start

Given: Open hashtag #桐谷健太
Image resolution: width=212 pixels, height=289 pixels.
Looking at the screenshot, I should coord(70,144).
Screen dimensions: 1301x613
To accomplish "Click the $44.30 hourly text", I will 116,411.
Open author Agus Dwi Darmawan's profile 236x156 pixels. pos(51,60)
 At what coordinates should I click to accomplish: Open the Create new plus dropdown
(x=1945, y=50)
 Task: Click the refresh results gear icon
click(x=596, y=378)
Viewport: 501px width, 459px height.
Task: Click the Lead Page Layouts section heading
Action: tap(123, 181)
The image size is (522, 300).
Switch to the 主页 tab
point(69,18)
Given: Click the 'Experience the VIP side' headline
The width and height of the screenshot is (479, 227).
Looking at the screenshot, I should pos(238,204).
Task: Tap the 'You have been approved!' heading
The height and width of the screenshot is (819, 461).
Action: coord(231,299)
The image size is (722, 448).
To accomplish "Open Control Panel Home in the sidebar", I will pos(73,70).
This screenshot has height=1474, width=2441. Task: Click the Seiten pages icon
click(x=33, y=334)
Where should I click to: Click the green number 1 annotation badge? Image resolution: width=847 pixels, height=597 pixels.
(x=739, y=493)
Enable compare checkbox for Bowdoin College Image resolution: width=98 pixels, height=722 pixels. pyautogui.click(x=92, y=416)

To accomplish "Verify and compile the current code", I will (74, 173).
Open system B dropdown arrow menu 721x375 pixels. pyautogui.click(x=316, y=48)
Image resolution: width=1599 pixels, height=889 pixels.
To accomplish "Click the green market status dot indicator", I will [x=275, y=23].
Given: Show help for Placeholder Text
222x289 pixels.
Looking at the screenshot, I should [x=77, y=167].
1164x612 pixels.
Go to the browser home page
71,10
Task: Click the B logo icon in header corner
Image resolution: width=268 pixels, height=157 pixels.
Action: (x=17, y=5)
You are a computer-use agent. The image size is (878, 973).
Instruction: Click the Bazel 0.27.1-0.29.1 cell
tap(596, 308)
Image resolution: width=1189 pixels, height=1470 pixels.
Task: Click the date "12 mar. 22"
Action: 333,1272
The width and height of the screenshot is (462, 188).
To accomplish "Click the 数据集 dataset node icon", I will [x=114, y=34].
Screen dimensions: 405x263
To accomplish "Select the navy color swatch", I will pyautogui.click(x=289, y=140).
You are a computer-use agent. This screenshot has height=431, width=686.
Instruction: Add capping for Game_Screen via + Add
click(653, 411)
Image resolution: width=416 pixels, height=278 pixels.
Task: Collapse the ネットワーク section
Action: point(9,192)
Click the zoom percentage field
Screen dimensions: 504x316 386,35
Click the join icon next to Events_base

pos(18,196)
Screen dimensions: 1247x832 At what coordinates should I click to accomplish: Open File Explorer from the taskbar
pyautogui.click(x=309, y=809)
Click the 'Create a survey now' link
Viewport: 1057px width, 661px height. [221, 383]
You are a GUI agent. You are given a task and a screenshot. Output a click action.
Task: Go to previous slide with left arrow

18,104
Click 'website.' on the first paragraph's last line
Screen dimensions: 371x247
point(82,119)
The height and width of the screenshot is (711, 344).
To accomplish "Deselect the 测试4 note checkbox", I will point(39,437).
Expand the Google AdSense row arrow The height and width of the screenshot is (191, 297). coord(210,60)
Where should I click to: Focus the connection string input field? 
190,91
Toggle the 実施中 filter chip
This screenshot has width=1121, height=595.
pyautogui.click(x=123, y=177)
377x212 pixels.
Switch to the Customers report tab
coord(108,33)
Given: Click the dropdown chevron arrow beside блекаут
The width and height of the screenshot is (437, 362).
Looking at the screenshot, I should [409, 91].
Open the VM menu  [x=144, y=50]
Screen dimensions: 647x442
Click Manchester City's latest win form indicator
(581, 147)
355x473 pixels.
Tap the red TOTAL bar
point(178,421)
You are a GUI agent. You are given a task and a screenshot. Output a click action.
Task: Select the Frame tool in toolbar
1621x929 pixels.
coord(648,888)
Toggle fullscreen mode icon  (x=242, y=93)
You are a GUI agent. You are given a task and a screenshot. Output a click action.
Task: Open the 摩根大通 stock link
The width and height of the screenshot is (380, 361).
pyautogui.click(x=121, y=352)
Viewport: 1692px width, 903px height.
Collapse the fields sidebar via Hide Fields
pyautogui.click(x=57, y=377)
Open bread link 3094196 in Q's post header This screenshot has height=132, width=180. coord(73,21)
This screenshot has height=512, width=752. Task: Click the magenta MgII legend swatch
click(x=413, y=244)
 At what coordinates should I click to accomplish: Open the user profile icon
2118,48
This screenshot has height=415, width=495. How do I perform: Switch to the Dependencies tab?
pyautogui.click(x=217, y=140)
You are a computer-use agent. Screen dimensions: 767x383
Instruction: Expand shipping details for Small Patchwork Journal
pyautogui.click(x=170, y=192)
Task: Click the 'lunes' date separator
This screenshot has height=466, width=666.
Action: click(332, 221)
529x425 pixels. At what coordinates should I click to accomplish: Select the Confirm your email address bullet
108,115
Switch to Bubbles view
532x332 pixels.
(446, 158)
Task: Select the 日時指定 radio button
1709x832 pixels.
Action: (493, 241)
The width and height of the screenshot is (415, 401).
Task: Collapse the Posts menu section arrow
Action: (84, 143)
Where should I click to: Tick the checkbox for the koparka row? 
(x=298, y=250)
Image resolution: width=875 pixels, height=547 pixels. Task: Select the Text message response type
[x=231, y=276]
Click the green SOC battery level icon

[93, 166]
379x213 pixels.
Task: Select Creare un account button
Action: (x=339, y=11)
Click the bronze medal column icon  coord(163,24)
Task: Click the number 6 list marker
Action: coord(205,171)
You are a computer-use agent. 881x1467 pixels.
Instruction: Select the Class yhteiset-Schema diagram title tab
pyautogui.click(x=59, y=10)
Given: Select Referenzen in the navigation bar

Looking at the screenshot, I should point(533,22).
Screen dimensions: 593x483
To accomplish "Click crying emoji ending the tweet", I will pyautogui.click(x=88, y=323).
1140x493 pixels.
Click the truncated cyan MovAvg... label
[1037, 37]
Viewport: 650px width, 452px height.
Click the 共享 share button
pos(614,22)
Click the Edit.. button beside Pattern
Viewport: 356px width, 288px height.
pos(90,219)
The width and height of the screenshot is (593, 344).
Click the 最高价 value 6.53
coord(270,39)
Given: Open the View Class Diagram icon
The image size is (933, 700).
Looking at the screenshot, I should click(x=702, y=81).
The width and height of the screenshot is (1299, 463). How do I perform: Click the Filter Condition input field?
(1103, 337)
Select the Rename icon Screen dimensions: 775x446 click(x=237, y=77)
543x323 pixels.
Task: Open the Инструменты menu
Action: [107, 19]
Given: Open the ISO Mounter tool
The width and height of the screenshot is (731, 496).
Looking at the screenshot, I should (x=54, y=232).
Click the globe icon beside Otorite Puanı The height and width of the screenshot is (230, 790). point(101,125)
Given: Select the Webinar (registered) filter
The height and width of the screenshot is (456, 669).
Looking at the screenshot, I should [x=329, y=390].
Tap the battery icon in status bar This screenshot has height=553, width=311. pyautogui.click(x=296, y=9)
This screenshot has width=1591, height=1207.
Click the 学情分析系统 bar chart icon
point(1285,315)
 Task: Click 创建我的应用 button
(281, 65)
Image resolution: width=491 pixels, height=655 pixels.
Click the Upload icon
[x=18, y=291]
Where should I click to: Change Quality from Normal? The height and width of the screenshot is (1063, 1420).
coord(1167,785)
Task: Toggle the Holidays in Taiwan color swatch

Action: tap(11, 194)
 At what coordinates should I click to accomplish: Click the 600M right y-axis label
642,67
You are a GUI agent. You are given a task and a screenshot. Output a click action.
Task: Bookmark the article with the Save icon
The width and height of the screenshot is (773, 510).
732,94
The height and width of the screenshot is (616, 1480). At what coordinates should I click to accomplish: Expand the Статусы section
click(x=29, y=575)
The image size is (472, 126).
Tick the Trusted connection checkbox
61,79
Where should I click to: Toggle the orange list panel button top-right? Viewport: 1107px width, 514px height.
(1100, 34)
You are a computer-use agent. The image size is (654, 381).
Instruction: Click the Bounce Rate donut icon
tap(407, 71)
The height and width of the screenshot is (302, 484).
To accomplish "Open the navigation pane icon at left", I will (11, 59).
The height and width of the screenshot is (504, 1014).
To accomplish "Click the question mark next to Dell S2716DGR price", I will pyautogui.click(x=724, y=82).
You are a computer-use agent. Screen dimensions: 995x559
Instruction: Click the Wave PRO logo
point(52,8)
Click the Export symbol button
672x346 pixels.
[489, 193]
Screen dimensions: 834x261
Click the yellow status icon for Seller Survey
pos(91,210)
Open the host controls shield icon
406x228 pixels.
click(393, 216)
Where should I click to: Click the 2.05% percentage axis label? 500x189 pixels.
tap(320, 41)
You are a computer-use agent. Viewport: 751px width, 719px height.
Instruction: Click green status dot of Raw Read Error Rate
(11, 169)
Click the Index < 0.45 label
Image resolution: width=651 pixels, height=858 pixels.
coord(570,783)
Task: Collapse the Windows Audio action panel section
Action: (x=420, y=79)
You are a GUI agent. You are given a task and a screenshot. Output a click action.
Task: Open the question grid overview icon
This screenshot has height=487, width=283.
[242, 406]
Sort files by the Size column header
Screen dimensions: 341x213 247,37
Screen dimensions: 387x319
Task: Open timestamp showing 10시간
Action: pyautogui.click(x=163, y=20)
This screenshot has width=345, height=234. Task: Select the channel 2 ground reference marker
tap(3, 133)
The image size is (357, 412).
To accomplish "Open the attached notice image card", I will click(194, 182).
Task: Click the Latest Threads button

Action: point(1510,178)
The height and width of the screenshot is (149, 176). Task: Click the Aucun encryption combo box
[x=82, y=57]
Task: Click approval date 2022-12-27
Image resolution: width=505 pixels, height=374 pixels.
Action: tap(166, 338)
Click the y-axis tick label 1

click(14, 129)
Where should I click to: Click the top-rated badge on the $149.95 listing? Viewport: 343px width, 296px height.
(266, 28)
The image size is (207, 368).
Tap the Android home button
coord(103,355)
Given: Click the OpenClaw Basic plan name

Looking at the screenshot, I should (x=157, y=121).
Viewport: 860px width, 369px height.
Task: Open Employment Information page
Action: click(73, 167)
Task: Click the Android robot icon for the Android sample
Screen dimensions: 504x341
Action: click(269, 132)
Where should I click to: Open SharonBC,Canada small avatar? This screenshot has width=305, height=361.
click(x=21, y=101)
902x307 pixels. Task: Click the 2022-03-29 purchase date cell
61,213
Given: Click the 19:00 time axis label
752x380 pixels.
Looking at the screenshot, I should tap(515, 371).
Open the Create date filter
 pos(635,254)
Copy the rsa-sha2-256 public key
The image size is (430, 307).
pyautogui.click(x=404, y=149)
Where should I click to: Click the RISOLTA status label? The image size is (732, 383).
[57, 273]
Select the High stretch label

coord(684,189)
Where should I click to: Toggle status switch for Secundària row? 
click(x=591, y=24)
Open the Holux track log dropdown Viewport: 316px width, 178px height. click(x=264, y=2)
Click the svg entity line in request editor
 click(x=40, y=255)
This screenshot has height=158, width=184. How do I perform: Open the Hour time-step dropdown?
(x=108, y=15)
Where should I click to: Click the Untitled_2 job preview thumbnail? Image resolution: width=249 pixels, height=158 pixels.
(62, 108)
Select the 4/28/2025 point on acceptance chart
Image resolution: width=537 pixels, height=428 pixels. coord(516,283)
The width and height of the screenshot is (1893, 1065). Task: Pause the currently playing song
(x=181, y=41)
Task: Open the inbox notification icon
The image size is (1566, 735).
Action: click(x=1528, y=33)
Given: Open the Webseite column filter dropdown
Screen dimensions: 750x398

end

Copy the records again, starting with the line that contains "Given: Click the OpenClaw Basic plan name" and going on through the line that contains "Image resolution: width=537", with "dropdown" changed to "menu" and everything else left as it is.

• [Expected output]:
Given: Click the OpenClaw Basic plan name

Looking at the screenshot, I should (x=157, y=121).
Viewport: 860px width, 369px height.
Task: Open Employment Information page
Action: click(73, 167)
Task: Click the Android robot icon for the Android sample
Screen dimensions: 504x341
Action: click(269, 132)
Where should I click to: Open SharonBC,Canada small avatar? This screenshot has width=305, height=361.
click(x=21, y=101)
902x307 pixels. Task: Click the 2022-03-29 purchase date cell
61,213
Given: Click the 19:00 time axis label
752x380 pixels.
Looking at the screenshot, I should tap(515, 371).
Open the Create date filter
 pos(635,254)
Copy the rsa-sha2-256 public key
The image size is (430, 307).
pyautogui.click(x=404, y=149)
Where should I click to: Click the RISOLTA status label? The image size is (732, 383).
[57, 273]
Select the High stretch label

coord(684,189)
Where should I click to: Toggle status switch for Secundària row? 
click(x=591, y=24)
Open the Holux track log menu Viewport: 316px width, 178px height. click(x=264, y=2)
Click the svg entity line in request editor
 click(x=40, y=255)
This screenshot has height=158, width=184. How do I perform: Open the Hour time-step menu?
(x=108, y=15)
Where should I click to: Click the Untitled_2 job preview thumbnail? Image resolution: width=249 pixels, height=158 pixels.
(62, 108)
Select the 4/28/2025 point on acceptance chart
Image resolution: width=537 pixels, height=428 pixels. coord(516,283)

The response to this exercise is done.